** Opening INPUT RECORDS block **

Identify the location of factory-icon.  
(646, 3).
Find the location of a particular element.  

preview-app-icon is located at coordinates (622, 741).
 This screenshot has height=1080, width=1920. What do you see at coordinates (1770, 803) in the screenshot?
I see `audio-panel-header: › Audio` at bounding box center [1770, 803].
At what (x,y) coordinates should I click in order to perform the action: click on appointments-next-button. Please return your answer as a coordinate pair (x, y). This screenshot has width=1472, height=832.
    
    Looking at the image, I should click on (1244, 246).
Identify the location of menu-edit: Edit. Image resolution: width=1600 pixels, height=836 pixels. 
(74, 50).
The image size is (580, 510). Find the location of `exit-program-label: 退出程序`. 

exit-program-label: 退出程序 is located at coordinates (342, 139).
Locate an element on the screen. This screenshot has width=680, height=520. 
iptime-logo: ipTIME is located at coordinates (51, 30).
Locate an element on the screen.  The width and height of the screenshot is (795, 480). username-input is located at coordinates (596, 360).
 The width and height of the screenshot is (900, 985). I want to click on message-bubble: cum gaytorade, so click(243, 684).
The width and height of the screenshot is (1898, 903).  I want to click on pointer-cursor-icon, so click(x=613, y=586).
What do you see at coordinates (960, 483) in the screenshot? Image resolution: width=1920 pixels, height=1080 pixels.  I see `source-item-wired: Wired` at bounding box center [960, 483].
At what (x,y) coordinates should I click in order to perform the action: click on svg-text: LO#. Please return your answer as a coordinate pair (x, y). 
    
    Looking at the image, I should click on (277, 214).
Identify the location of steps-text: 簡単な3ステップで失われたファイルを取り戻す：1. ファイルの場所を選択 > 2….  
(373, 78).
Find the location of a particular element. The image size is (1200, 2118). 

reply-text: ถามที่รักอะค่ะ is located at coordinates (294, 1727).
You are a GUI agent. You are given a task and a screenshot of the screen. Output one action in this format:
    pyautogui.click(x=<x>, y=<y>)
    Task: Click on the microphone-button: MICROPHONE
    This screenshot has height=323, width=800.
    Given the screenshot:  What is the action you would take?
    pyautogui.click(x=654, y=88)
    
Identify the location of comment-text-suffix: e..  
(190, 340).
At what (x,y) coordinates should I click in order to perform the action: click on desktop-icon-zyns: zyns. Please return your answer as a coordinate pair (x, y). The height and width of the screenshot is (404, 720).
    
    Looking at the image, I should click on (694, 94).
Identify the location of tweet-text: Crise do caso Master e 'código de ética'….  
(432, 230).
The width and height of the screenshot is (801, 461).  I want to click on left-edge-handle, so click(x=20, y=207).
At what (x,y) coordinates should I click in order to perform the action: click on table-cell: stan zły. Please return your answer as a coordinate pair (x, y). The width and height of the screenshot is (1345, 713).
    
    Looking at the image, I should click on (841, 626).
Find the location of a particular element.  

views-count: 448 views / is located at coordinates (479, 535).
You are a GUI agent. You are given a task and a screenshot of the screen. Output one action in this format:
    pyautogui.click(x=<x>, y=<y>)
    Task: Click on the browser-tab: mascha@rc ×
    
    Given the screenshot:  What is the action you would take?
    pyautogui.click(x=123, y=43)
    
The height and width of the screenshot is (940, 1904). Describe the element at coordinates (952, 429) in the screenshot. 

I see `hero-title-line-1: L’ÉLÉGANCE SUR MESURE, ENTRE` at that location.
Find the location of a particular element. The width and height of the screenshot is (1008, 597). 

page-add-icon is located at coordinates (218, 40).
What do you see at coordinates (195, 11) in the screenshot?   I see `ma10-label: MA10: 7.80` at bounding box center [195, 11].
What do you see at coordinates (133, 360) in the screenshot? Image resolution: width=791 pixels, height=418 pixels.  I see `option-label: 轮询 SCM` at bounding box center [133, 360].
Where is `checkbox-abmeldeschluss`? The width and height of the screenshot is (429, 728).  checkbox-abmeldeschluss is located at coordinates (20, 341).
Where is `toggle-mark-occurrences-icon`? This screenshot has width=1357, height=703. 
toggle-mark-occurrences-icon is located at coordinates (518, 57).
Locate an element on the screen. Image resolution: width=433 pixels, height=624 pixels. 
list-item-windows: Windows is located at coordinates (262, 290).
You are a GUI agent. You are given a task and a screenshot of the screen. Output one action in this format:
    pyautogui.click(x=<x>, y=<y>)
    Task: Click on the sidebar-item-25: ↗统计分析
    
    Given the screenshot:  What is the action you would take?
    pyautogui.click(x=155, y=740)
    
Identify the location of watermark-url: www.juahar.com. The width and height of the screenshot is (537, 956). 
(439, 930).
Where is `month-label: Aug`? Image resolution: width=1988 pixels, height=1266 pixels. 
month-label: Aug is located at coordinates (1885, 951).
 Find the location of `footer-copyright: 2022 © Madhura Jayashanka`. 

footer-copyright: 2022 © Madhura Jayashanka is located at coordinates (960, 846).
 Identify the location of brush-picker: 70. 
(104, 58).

** Closing INPUT RECORDS block **

#### [WHAT IS REQUIRED]
Repeat all of the material above line for line, changing nothing.

#### [OUTPUT BELOW]
Identify the location of factory-icon.  
(646, 3).
Find the location of a particular element.  

preview-app-icon is located at coordinates (622, 741).
 This screenshot has height=1080, width=1920. What do you see at coordinates (1770, 803) in the screenshot?
I see `audio-panel-header: › Audio` at bounding box center [1770, 803].
At what (x,y) coordinates should I click in order to perform the action: click on appointments-next-button. Please return your answer as a coordinate pair (x, y). This screenshot has width=1472, height=832.
    
    Looking at the image, I should click on (1244, 246).
Identify the location of menu-edit: Edit. Image resolution: width=1600 pixels, height=836 pixels. 
(74, 50).
The image size is (580, 510). Find the location of `exit-program-label: 退出程序`. 

exit-program-label: 退出程序 is located at coordinates (342, 139).
Locate an element on the screen. This screenshot has width=680, height=520. 
iptime-logo: ipTIME is located at coordinates (51, 30).
Locate an element on the screen.  The width and height of the screenshot is (795, 480). username-input is located at coordinates (596, 360).
 The width and height of the screenshot is (900, 985). I want to click on message-bubble: cum gaytorade, so click(243, 684).
The width and height of the screenshot is (1898, 903).  I want to click on pointer-cursor-icon, so click(x=613, y=586).
What do you see at coordinates (960, 483) in the screenshot? Image resolution: width=1920 pixels, height=1080 pixels.  I see `source-item-wired: Wired` at bounding box center [960, 483].
At what (x,y) coordinates should I click in order to perform the action: click on svg-text: LO#. Please return your answer as a coordinate pair (x, y). 
    
    Looking at the image, I should click on (277, 214).
Identify the location of steps-text: 簡単な3ステップで失われたファイルを取り戻す：1. ファイルの場所を選択 > 2….  
(373, 78).
Find the location of a particular element. The image size is (1200, 2118). 

reply-text: ถามที่รักอะค่ะ is located at coordinates (294, 1727).
You are a GUI agent. You are given a task and a screenshot of the screen. Output one action in this format:
    pyautogui.click(x=<x>, y=<y>)
    Task: Click on the microphone-button: MICROPHONE
    This screenshot has height=323, width=800.
    Given the screenshot:  What is the action you would take?
    pyautogui.click(x=654, y=88)
    
Identify the location of comment-text-suffix: e..  
(190, 340).
At what (x,y) coordinates should I click in order to perform the action: click on desktop-icon-zyns: zyns. Please return your answer as a coordinate pair (x, y). The height and width of the screenshot is (404, 720).
    
    Looking at the image, I should click on (694, 94).
Identify the location of tweet-text: Crise do caso Master e 'código de ética'….  
(432, 230).
The width and height of the screenshot is (801, 461).  I want to click on left-edge-handle, so click(x=20, y=207).
At what (x,y) coordinates should I click in order to perform the action: click on table-cell: stan zły. Please return your answer as a coordinate pair (x, y). The width and height of the screenshot is (1345, 713).
    
    Looking at the image, I should click on (841, 626).
Find the location of a particular element.  

views-count: 448 views / is located at coordinates (479, 535).
You are a GUI agent. You are given a task and a screenshot of the screen. Output one action in this format:
    pyautogui.click(x=<x>, y=<y>)
    Task: Click on the browser-tab: mascha@rc ×
    
    Given the screenshot:  What is the action you would take?
    pyautogui.click(x=123, y=43)
    
The height and width of the screenshot is (940, 1904). Describe the element at coordinates (952, 429) in the screenshot. 

I see `hero-title-line-1: L’ÉLÉGANCE SUR MESURE, ENTRE` at that location.
Find the location of a particular element. The width and height of the screenshot is (1008, 597). 

page-add-icon is located at coordinates (218, 40).
What do you see at coordinates (195, 11) in the screenshot?   I see `ma10-label: MA10: 7.80` at bounding box center [195, 11].
What do you see at coordinates (133, 360) in the screenshot? Image resolution: width=791 pixels, height=418 pixels.  I see `option-label: 轮询 SCM` at bounding box center [133, 360].
Where is `checkbox-abmeldeschluss`? The width and height of the screenshot is (429, 728).  checkbox-abmeldeschluss is located at coordinates (20, 341).
Where is `toggle-mark-occurrences-icon`? This screenshot has width=1357, height=703. 
toggle-mark-occurrences-icon is located at coordinates (518, 57).
Locate an element on the screen. Image resolution: width=433 pixels, height=624 pixels. 
list-item-windows: Windows is located at coordinates (262, 290).
You are a GUI agent. You are given a task and a screenshot of the screen. Output one action in this format:
    pyautogui.click(x=<x>, y=<y>)
    Task: Click on the sidebar-item-25: ↗统计分析
    
    Given the screenshot:  What is the action you would take?
    pyautogui.click(x=155, y=740)
    
Identify the location of watermark-url: www.juahar.com. The width and height of the screenshot is (537, 956). 
(439, 930).
Where is `month-label: Aug`? Image resolution: width=1988 pixels, height=1266 pixels. 
month-label: Aug is located at coordinates (1885, 951).
 Find the location of `footer-copyright: 2022 © Madhura Jayashanka`. 

footer-copyright: 2022 © Madhura Jayashanka is located at coordinates (960, 846).
 Identify the location of brush-picker: 70. 
(104, 58).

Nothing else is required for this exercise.